* **Assignment 1**
Using the character profiles, answer these questions:
(a) At which university was Lloyd Williams a student?
(b) What does Daisy Peshkov do during the Blitz?
(c) What is the name of the physicist whom Vladimir romances?
* **Assignment 2**
Translate this sentence from the character profiles into Spanish: "Daisy drives an ambulance during the Blitz and becomes close friends with Lloyd's mother Ethel."

* **Document extract**
====================
Lloyd Williams - the son of Welsh MP Ethel Leckwith and the bastard of Earl Fitzherbert (and therefore a cousin of Carla and Erik, whom he met in Berlin). Lloyd was a student at Cambridge University alongside his unknowing half-brother, Viscount 'Boy' Fitzherbert. After leading anti-Fascist demonstrations in London, he fights for the Republican forces in the Spanish Civil War and later helps downed Allied airmen escape German-occupied France during World War II. Lloyd falls in love with Daisy early in the story, though she doesn't reciprocate it until later. After the war, he becomes a Labour Party MP and supporter of the Marshall Plan to combat Soviet Union's communist expansionism.

Daisy Peshkov - the daughter of Russian-American film tycoon/gangster Lev Peshkov and Olga Vyalov, she is initially a superficial but kind natured social climber. When she is rejected by high society in her native Buffalo due to her father's reputation, she romances and later marries Viscount 'Boy' Fitzherbert in England. However, their relationship soon breaks down due to his infidelities and her growing attraction to Lloyd Williams. Daisy drives an ambulance during the Blitz and becomes close friends with Lloyd's mother Ethel. After Boy is killed when his plane is shot down, Daisy marries Lloyd and starts a family with him after the war.

Grigori "Greg" Peshkov - Daisy's half-brother, the son of Lev and his mistress Marga. A former student at Harvard, Greg is very much his father's son in his initiative, ambition and womanizing habits. He quickly rises amid the bureaucracy of Washington D.C. during World War II and becomes an observer for the government on the Manhattan Project, the development of the nuclear bomb. During World War II, Greg discovers he has a son, Georgy, conceived during his earlier romance with a young African-American actress, Jacky Jakes. He provides for the child's upbringing and education, becoming deeply attached to Georgy - which might create an impediment to his plans to embark on a political career in the Republican Party.

Vladimir "Volodya" Peshkov- the son of Soviet General Grigori Peshkov and his wife Katerina, although Vladimir's biological father is Grigori's brother Lev (who left Russia before he was born). An intelligence officer for the Red Army, Vladimir is the handler for several Soviet espionage cells in Germany and the U.S., including that of Carla and Werner. He fights in the Spanish Civil War and in the Battle of Moscow, and later manages to obtain covert intelligence on U.S. development of the nuclear bomb. Over time, Vladimir becomes increasingly uncertain in his devotion to communism as he witnesses the brutal and repressive measures taken by Stalin. Vladimir romances a beautiful physicist named Zoya, deeply involved in the Soviet Nuclear Program, and later marries and starts a family with her after the war.
====================
* **Data shown**
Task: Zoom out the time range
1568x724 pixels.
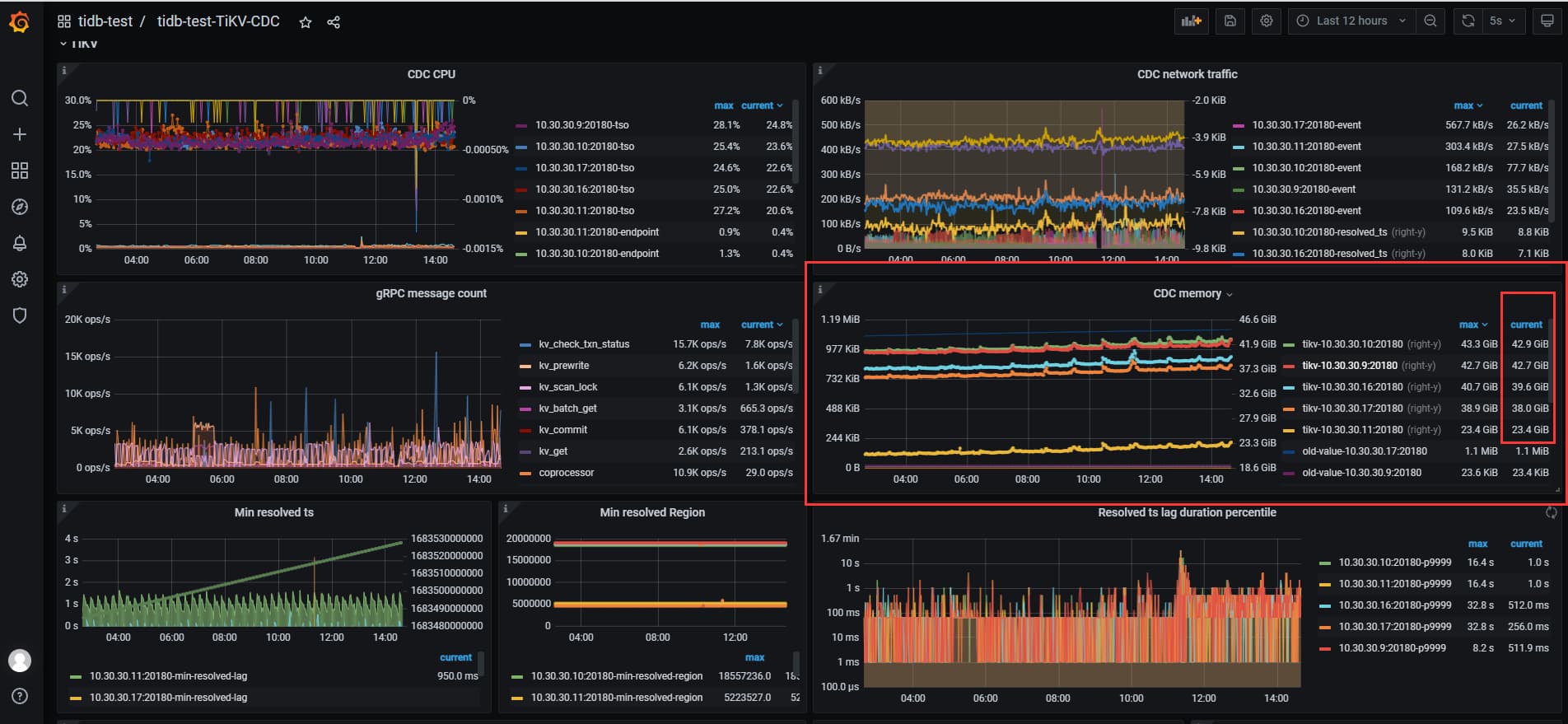Action: coord(1430,21)
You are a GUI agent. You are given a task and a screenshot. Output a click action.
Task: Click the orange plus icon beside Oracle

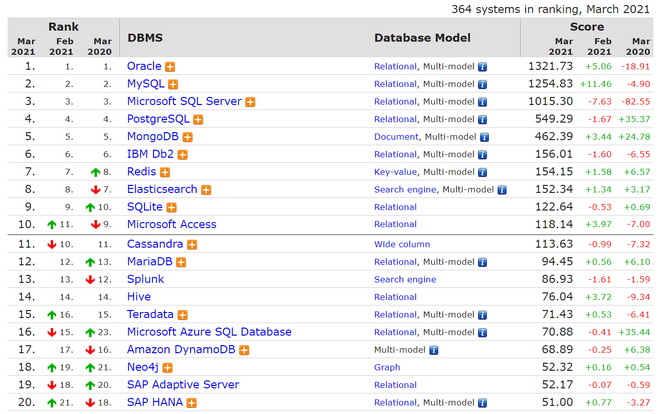coord(171,67)
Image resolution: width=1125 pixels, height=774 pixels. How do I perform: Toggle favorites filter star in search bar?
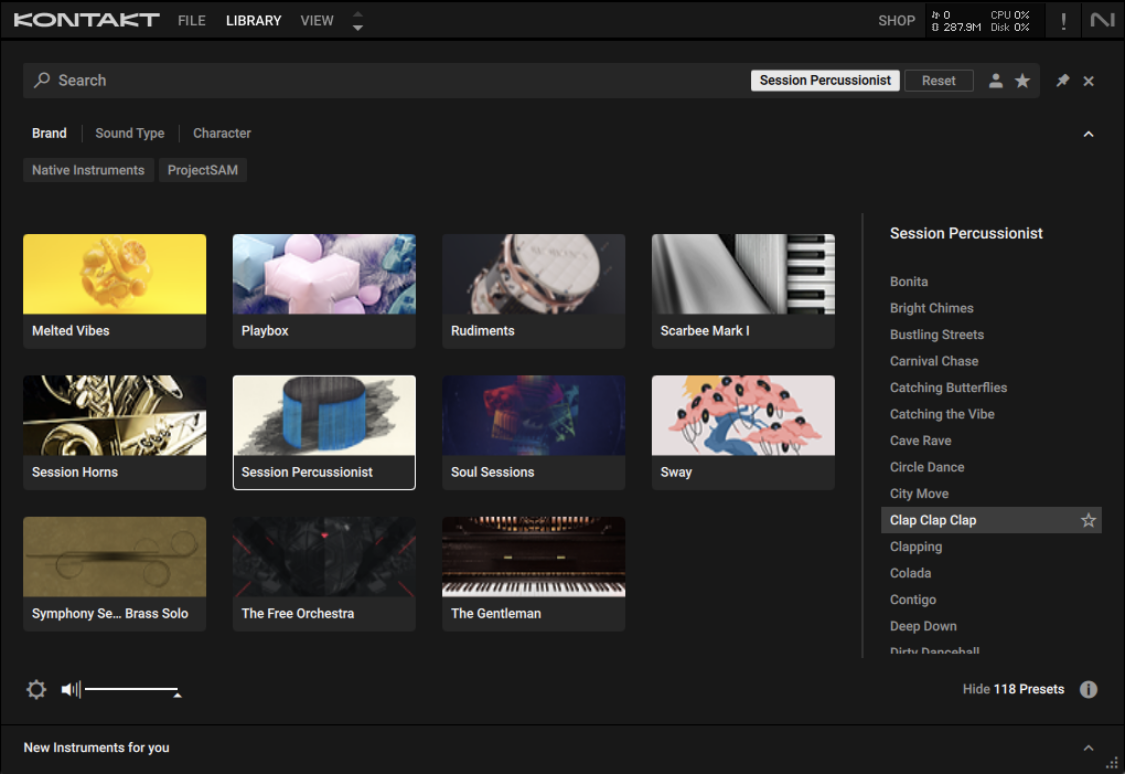click(x=1022, y=81)
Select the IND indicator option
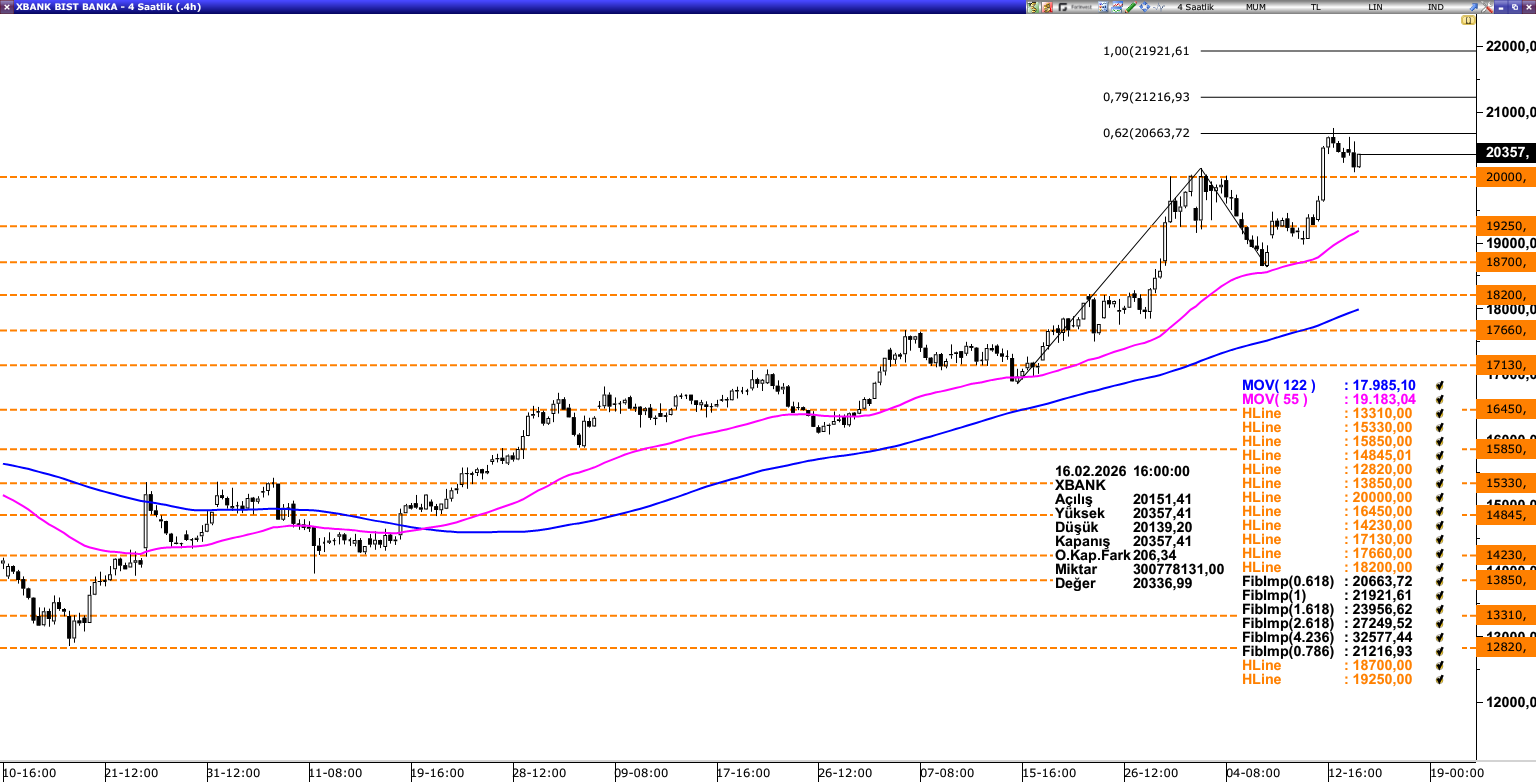Screen dimensions: 1536x782 tap(1435, 7)
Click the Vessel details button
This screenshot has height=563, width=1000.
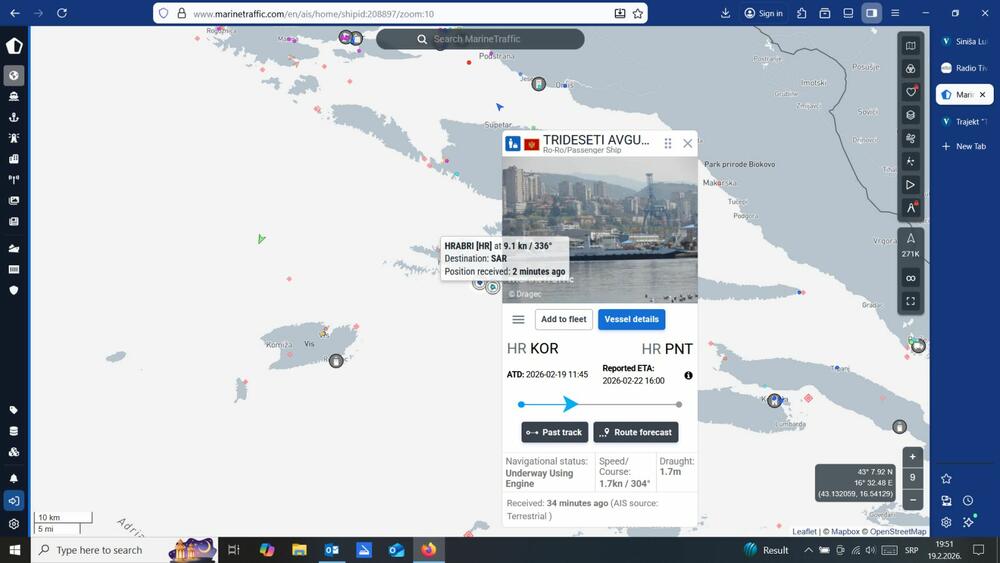[x=631, y=319]
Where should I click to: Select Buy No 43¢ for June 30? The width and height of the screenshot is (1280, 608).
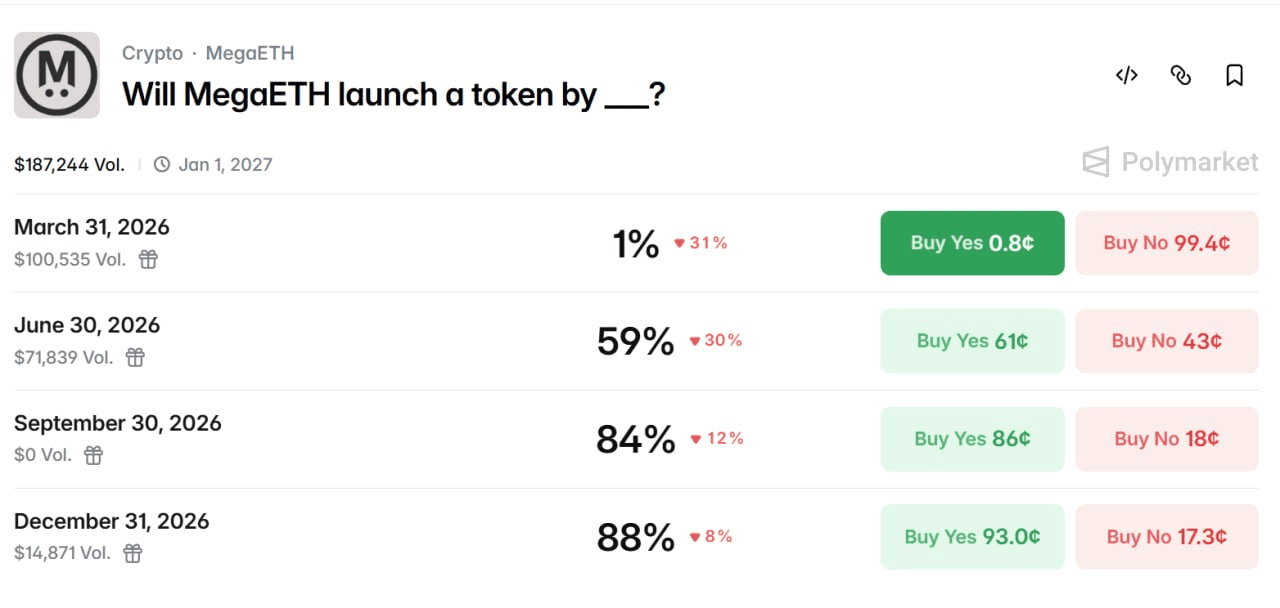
====================
* **Reply 1**
(a) Cambridge University
(b) She drives an ambulance.
(c) Zoya

* **Reply 2**
Daisy conduce una ambulancia durante el Blitz y se hace íntima amiga de Ethel, la madre de Lloyd.